■ **Exercise directions**
As the answer, set down the lines below from the one containing "Identify the click" through the one containing "anne-frank-gymnasium@mail.aachen.de (1006, 628)", exactly and inclusively, and no others.

■ **Source data**
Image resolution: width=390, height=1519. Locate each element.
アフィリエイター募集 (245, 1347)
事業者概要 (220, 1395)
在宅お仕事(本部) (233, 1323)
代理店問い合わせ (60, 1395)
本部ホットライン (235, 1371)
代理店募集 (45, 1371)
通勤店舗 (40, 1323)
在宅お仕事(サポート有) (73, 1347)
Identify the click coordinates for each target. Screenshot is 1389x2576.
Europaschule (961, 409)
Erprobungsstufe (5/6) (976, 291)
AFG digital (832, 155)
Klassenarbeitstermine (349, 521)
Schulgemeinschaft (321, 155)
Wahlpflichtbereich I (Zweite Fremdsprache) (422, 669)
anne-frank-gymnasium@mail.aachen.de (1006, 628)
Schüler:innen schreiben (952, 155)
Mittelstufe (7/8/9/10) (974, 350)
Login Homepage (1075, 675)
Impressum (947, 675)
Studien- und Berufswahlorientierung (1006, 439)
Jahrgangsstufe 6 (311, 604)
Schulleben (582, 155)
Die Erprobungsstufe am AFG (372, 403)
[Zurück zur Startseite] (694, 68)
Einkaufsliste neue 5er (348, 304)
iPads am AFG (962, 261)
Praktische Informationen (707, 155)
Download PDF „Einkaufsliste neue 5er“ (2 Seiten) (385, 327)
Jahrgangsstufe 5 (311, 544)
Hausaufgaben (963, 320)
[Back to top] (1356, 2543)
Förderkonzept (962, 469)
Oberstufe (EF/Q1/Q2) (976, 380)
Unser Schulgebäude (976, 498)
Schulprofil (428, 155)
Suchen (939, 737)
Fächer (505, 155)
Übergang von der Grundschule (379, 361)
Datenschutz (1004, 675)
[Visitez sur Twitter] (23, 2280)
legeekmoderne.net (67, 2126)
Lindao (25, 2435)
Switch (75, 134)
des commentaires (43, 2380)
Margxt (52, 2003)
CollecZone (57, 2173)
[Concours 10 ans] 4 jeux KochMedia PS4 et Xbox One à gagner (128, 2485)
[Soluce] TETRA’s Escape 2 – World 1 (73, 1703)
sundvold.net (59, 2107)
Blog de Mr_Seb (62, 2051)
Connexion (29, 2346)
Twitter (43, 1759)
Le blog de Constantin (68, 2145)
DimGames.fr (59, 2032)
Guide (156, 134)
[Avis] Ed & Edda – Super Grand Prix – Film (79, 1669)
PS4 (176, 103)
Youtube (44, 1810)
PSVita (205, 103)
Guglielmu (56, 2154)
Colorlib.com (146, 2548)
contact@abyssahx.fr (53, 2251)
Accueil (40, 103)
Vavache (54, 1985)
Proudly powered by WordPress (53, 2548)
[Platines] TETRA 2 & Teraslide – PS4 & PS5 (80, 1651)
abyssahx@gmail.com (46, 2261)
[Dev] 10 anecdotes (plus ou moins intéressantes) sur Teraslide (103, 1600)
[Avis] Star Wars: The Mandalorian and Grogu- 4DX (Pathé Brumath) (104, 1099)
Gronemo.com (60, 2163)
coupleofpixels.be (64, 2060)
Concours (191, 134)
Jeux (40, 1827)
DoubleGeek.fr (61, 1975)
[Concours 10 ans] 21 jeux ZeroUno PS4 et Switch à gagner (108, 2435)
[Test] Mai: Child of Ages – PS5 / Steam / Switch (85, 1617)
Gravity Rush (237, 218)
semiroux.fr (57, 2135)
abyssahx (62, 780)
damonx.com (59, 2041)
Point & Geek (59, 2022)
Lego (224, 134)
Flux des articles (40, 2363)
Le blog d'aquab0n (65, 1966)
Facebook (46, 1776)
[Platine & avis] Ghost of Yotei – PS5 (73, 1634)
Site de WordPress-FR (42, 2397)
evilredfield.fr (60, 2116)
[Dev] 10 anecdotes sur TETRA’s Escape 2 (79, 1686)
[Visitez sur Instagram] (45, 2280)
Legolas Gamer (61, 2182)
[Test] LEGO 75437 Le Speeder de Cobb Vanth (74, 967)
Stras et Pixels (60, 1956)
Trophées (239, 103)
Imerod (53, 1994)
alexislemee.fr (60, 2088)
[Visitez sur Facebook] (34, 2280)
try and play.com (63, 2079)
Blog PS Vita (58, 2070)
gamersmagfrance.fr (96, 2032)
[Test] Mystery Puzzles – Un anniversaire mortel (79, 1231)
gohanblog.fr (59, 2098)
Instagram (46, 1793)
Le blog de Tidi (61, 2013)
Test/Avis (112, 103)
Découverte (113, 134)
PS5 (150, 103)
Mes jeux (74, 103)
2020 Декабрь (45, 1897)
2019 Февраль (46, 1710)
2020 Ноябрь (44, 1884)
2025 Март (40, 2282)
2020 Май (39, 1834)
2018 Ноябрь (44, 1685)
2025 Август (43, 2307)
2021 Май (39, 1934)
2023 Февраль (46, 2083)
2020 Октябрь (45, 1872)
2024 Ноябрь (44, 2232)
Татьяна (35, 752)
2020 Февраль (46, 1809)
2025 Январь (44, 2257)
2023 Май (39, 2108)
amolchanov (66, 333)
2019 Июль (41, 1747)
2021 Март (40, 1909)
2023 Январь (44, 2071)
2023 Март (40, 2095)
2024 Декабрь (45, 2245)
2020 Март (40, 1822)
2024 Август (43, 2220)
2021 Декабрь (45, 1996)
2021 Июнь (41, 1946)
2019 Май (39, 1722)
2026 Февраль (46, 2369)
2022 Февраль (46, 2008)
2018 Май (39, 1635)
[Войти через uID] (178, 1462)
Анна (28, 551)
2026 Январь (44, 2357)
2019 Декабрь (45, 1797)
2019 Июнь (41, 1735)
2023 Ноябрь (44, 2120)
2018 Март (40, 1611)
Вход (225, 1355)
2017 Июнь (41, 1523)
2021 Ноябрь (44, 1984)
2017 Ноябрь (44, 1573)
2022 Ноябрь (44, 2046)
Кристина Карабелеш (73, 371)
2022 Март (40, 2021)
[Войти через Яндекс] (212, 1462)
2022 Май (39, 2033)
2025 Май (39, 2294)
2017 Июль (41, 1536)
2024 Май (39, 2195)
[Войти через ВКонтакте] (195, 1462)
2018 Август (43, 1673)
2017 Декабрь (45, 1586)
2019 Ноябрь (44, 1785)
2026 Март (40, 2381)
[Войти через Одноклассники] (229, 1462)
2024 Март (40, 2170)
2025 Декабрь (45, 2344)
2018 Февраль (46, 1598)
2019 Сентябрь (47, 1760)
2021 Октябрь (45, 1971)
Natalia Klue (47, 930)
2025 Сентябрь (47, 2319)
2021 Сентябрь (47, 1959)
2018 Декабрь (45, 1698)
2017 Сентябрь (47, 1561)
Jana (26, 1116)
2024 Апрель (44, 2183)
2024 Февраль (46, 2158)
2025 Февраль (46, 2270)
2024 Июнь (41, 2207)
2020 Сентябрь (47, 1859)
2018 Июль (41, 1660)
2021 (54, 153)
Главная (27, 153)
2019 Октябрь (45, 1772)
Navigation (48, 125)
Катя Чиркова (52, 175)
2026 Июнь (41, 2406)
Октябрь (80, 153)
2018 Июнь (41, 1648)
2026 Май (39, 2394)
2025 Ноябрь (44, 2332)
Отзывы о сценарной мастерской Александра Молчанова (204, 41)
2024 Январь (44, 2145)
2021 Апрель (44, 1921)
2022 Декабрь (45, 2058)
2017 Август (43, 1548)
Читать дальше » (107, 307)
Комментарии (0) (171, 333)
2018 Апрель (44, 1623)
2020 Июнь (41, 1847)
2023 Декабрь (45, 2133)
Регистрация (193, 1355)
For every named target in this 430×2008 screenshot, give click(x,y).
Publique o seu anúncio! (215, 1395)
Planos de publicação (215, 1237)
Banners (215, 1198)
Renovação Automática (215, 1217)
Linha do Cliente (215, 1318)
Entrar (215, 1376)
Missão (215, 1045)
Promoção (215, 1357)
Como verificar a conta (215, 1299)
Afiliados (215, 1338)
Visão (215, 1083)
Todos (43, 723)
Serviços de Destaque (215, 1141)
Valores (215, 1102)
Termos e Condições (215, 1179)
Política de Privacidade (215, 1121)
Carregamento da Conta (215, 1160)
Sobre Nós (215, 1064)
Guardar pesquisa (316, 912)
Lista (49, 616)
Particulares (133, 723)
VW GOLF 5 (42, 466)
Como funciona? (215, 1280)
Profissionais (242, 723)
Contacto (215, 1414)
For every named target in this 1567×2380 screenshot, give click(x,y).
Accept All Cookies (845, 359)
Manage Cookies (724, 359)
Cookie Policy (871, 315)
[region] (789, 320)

■ **Exercise output**
Identify the click coordinates for each target. Screenshot is 1389x2576.
Europaschule (961, 409)
Erprobungsstufe (5/6) (976, 291)
AFG digital (832, 155)
Klassenarbeitstermine (349, 521)
Schulgemeinschaft (321, 155)
Wahlpflichtbereich I (Zweite Fremdsprache) (422, 669)
anne-frank-gymnasium@mail.aachen.de (1006, 628)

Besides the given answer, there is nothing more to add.